- WRITTEN EXERCISE A:
Update the bio merge latency thread from "Sat Jan 17 14:04:38" up to and including "getting us somewhere.", replacing "regression" with "slowdown".
- WRITTEN EXERCISE B:
For each statement about the bio merge latency thread, answer yes or no and quote the words that decide it: (i) The I/O problem has existed since kernel 2.6.18. (ii) The test machine has 8GB of RAM. (iii) dd is writing to a contiguous file.

- DOCUMENT:
<<<<

[ltt-dev] [RFC PATCH] block: Fix bio merge induced high I/O latency

Sat Jan 17 14:04:38 EST 2009

On Sat, Jan 17 2009, Mathieu Desnoyers wrote:
> A long standing I/O regression (since 2.6.18, still there today) has hit
> Slashdot recently :
> http://bugzilla.kernel.org/show_bug.cgi?id=12309
> http://it.slashdot.org/article.pl?sid=09/01/15/049201
> 
> I've taken a trace reproducing the wrong behavior on my machine and I
> think it's getting us somewhere.
> 
> LTTng 0.83, kernel 2.6.28
> Machine : Intel Xeon E5405 dual quad-core, 16GB ram
> (just created a new block-trace.c LTTng probe which is not released yet.
> It basically replaces blktrace)
> 
> 
> echo 3 > /proc/sys/vm/drop_caches
> 
> lttctl -C -w /tmp/trace -o channel.mm.bufnum=8 -o channel.block.bufnum=64 trace
> 
> dd if=/dev/zero of=/tmp/newfile bs=1M count=1M
> cp -ax music /tmp   (copying 1.1GB of mp3)
> 
> ls  (takes 15 seconds to get the directory listing !)
> 
> lttctl -D trace
> 
> I looked at the trace (especially at the ls surroundings), and bash is
> waiting for a few seconds for I/O in the exec system call (to exec ls).
> 
> While this happens, we have dd doing lots and lots of bio_queue. There
> is a bio_backmerge after each bio_queue event. This is reasonable,
> because dd is writing to a contiguous file.

>>>>

- LISTED RECORDS:

<<<<

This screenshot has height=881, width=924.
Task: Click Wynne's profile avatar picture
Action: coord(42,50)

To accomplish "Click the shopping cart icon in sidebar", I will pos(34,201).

>>>>
<<<<

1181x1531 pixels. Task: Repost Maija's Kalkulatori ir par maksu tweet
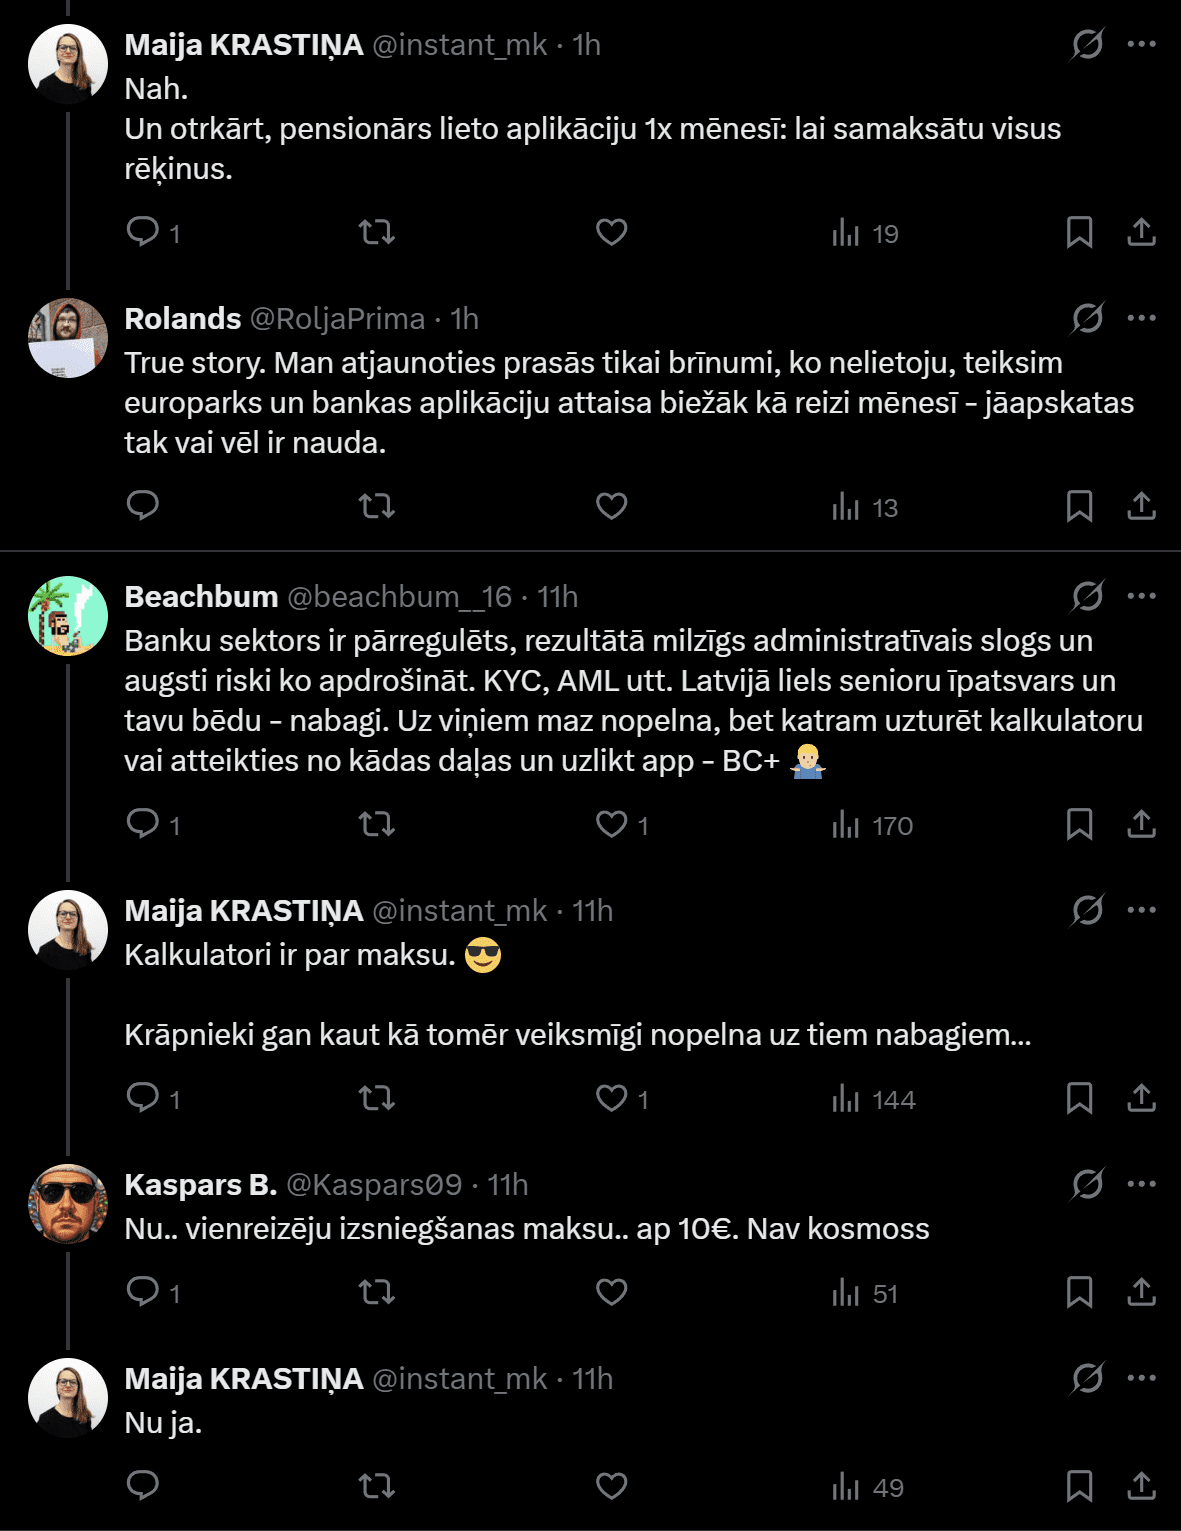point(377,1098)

>>>>

- ANSWER A:
Sat Jan 17 14:04:38 EST 2009

On Sat, Jan 17 2009, Mathieu Desnoyers wrote:
> A long standing I/O slowdown (since 2.6.18, still there today) has hit
> Slashdot recently :
> http://bugzilla.kernel.org/show_bug.cgi?id=12309
> http://it.slashdot.org/article.pl?sid=09/01/15/049201
> 
> I've taken a trace reproducing the wrong behavior on my machine and I
> think it's getting us somewhere.

- ANSWER B:
(i) Yes: "since 2.6.18, still there today"
(ii) No: "16GB ram"
(iii) Yes: "because dd is writing to a contiguous file"